Data for this exercise:
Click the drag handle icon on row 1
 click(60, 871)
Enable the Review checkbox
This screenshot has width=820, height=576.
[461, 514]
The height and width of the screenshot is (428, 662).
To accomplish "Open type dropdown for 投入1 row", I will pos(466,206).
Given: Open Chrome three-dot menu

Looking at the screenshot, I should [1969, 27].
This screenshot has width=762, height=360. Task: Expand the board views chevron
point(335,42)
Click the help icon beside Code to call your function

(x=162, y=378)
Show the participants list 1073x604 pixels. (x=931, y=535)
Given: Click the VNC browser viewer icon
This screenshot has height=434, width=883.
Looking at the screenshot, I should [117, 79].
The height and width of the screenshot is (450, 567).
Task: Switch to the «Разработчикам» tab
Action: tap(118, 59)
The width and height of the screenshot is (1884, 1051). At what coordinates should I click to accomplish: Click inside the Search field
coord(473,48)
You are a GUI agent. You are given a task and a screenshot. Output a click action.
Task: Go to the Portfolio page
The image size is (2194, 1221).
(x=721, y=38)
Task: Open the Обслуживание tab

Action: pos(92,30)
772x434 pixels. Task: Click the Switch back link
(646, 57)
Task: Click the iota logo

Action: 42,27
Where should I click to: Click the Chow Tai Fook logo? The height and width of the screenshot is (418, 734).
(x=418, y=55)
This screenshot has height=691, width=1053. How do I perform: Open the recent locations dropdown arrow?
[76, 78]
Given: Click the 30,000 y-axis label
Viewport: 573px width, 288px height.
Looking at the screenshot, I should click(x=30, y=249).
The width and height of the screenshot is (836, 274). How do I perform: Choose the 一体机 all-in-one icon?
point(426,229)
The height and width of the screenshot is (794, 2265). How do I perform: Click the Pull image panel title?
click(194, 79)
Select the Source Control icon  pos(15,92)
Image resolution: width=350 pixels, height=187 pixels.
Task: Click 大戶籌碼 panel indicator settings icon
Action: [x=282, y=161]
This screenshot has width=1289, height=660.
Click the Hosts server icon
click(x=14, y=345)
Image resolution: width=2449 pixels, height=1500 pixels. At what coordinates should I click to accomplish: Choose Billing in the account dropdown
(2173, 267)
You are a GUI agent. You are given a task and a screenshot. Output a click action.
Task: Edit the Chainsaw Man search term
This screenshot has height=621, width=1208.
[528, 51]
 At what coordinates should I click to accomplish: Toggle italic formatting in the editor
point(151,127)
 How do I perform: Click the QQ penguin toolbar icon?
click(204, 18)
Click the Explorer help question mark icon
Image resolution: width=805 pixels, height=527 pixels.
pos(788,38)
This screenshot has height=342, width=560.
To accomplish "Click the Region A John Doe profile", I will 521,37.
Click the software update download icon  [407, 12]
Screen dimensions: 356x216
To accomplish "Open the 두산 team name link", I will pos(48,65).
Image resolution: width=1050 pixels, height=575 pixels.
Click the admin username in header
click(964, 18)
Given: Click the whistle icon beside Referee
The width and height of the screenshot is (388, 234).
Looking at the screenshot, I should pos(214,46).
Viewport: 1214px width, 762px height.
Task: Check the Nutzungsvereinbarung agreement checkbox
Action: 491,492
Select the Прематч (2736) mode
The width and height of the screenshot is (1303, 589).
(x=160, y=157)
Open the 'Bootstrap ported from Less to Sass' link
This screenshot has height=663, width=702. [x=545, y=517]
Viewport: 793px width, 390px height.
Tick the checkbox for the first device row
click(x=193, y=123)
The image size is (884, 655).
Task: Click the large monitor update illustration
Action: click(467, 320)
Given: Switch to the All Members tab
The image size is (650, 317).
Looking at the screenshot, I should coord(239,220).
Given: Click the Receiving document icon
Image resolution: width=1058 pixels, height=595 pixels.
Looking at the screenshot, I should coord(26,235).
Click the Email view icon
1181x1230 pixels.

Goal: Transcribe the listing above without changes, from the line containing "Click the Explorer help question mark icon" through the line containing "Looking at the screenshot, I should coord(239,220).", both included.

Exercise solution:
Click the Explorer help question mark icon
Image resolution: width=805 pixels, height=527 pixels.
pos(788,38)
This screenshot has height=342, width=560.
To accomplish "Click the Region A John Doe profile", I will 521,37.
Click the software update download icon  [407, 12]
Screen dimensions: 356x216
To accomplish "Open the 두산 team name link", I will pos(48,65).
Image resolution: width=1050 pixels, height=575 pixels.
Click the admin username in header
click(964, 18)
Given: Click the whistle icon beside Referee
The width and height of the screenshot is (388, 234).
Looking at the screenshot, I should pos(214,46).
Viewport: 1214px width, 762px height.
Task: Check the Nutzungsvereinbarung agreement checkbox
Action: 491,492
Select the Прематч (2736) mode
The width and height of the screenshot is (1303, 589).
(x=160, y=157)
Open the 'Bootstrap ported from Less to Sass' link
This screenshot has height=663, width=702. [x=545, y=517]
Viewport: 793px width, 390px height.
Tick the checkbox for the first device row
click(x=193, y=123)
The image size is (884, 655).
Task: Click the large monitor update illustration
Action: click(467, 320)
Given: Switch to the All Members tab
The image size is (650, 317).
Looking at the screenshot, I should coord(239,220).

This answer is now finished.